Over the last few months I’ve been producing guides on how to name your boat, and have come across many examples of offensive boat names, some of which should probably be banned, outlawed, and not allowed.
When it comes to naming your boat, there aren’t too many rules on what you can and can’t do. In fact, the US Coast Guard don’t even go into too much detail on what constitutes a banned boat name, aside from the following paragraph I found on their website:
“The name may not be identical, actually or phonetically, to any word or words used to solicit assistance at sea; may not contain or be phonetically identical to obscene, indecent, or profane language, or to racial or ethnic epithets.”
But what does that actually mean?
Well, to give you an example, if you were to name your boat “coast guard”, that would definitely get banned. Why? Because it could lead to confusion should you be making a mayday call.
Think about it, if you’re boat is called “Coast Guard” it’s going to cause a lot of problems when identifying your vessel should the worst happen.
This is a great example of what would constitute a banned boat name as it falls under the category of being a word used to solicit assistance at sea.
Similarly, if you were to name your boat any of the following, there’s no way you would be allowed to register it:
- Police Boat (ps: here are some great boat names for police officers)
- Coast Guard
- Rescue Me
- On Fire
- I’ve Sunk
- We’ve Capsized
- Man Overboard
All of those would be considered akin to a name used to solicit assistance and help.
Other banned boat names that you would not be able to register are those which are considered to be indecent or obscene.
These aren’t banned boat names and are actually real
I know what you’re thinking though, you’ve seen loads of boat names that fit that criteria, and here’s just a few examples I’ve seen on real boats local to me or online that have been allowed:
- Aft Hole
- Cunning Stunts
- Fart Butt
- Floating Seamen
- Fox Sake
- In-Her Course
- My Big Deck
- Piece of Ship
- Ship Faced
- Titan Uranus
- Wasted Seamen
But all of those names above haven’t been banned and are actually legitimate names that made it through the registration process.
So, it’s not entirely clear what might constitute being obscene or indecent.
I can only imagine that it would be if you were to name your boat with the exact spelling of an offensive word, rather than those puns and plays on words you see listed above.
Racial slurs or epithets are banned
One type of boat name I’ve never seen used is one that sounds like a racial slur.
Even if you were to do a play on words with a racial insult, that won’t get registered, and will get banned before you even can think about it.
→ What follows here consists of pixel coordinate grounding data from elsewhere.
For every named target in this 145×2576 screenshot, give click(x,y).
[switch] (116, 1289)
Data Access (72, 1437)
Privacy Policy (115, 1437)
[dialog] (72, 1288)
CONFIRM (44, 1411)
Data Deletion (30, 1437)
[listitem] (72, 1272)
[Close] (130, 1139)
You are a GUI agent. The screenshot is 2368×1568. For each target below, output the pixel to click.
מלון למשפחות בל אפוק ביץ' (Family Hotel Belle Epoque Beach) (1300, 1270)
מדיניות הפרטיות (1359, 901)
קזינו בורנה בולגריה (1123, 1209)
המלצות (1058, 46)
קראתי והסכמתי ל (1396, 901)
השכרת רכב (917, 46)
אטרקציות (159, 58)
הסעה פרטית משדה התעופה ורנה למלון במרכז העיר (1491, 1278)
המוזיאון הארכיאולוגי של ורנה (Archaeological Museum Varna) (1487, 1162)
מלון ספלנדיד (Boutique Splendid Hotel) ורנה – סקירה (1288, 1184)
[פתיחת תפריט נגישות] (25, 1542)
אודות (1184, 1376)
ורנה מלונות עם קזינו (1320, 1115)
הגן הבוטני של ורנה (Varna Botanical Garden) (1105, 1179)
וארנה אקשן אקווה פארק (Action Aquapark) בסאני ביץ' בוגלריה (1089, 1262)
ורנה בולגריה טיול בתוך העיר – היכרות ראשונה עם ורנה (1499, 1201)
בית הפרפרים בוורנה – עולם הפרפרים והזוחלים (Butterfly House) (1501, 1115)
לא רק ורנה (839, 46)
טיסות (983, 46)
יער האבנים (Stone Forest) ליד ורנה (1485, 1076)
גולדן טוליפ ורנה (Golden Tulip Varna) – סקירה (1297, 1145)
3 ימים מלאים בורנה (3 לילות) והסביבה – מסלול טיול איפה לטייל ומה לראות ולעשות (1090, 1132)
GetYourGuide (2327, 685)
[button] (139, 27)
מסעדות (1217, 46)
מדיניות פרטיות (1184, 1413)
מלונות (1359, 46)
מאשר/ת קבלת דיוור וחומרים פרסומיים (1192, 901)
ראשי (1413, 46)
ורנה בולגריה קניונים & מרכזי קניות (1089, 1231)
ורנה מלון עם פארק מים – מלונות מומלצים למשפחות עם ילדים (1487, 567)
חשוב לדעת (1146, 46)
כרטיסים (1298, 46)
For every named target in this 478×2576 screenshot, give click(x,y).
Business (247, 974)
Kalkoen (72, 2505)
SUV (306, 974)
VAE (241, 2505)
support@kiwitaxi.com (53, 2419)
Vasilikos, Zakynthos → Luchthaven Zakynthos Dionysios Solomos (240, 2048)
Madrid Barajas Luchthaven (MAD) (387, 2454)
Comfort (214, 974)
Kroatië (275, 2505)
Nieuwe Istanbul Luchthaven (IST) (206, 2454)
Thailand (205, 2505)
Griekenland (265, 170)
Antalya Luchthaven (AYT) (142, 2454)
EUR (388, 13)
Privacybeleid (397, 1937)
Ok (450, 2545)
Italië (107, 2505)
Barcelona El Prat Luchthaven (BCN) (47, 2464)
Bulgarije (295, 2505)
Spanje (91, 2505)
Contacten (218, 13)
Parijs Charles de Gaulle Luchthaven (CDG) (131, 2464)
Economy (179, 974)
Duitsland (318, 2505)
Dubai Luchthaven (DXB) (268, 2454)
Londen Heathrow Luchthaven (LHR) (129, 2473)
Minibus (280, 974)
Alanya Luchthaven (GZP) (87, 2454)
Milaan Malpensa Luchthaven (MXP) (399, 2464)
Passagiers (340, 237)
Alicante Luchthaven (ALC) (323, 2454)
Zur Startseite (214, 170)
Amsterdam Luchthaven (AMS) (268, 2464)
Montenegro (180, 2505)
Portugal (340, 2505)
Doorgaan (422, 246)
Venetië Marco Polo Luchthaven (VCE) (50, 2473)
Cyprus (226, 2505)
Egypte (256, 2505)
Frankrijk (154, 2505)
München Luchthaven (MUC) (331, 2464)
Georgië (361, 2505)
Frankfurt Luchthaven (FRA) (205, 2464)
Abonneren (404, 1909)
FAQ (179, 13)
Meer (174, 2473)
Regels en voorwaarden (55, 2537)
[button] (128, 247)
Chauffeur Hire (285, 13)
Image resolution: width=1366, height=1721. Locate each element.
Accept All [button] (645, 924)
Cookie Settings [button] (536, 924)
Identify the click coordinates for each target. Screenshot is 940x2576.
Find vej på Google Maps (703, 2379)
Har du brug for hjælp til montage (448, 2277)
And rightly so. Boating should be inclusive and racism or being offensive towards other people should never be tolerated at sea – even if you do think it’s a funny name like these ones.
Boat clubs can ban your boat name
Whilst it appears you can call you boat virtually anything as long as it doesn’t infringe on those rules for was it allowed with names, you might find your boat club is different.
Boat clubs up and down the country set their own rules and regulations and will often bar a boat and sailor from membership if the name doesn’t adhere to their own guidelines.
Here are some examples I have heard of:
“Last year a sailor at our local boat club want to call his yacht Cunning Stunts, but our club members voted against it. He had no problem registering this name, but the club wasn’t happy with it being on the member list.”
“I have a friend who was going to name his sailboat Screaming Bitch. He told the Royal New Zealand Yacht Squadron, and they vetoed it completely. He had to re-think his name for something to overcome the ban that was then allowed.”
“I heard a story, whether true or not, that the PHRF refused to list an entrant in a race where the yacht was called Cucking Funt. Makes sense when you think about it!”
Banned boat names in the UK
I also did some research to help out my readers from the UK. It’s very similar to the United States, if not exactly the same.
From what I have found, it doesn’t look like there are any laws or rules in Britain that stop you from naming your boat whatever you like.
You can choose a name that’s already in use with no problems, and just like the United States, the most important aspect from an identification perspective is the registration number.
The last word…
The name of your boat is entirely down to you – most of the time it’s just a novelty name, or something that means a lot to you and your family.
But, as described in this guide, there are definitely exceptions to that rule.
The long and short of it is, that as long as your boat name doesn’t confuse the emergency services, isn’t obscene, and isn’t racially offensive, you can call it pretty much anything you like without it being banned.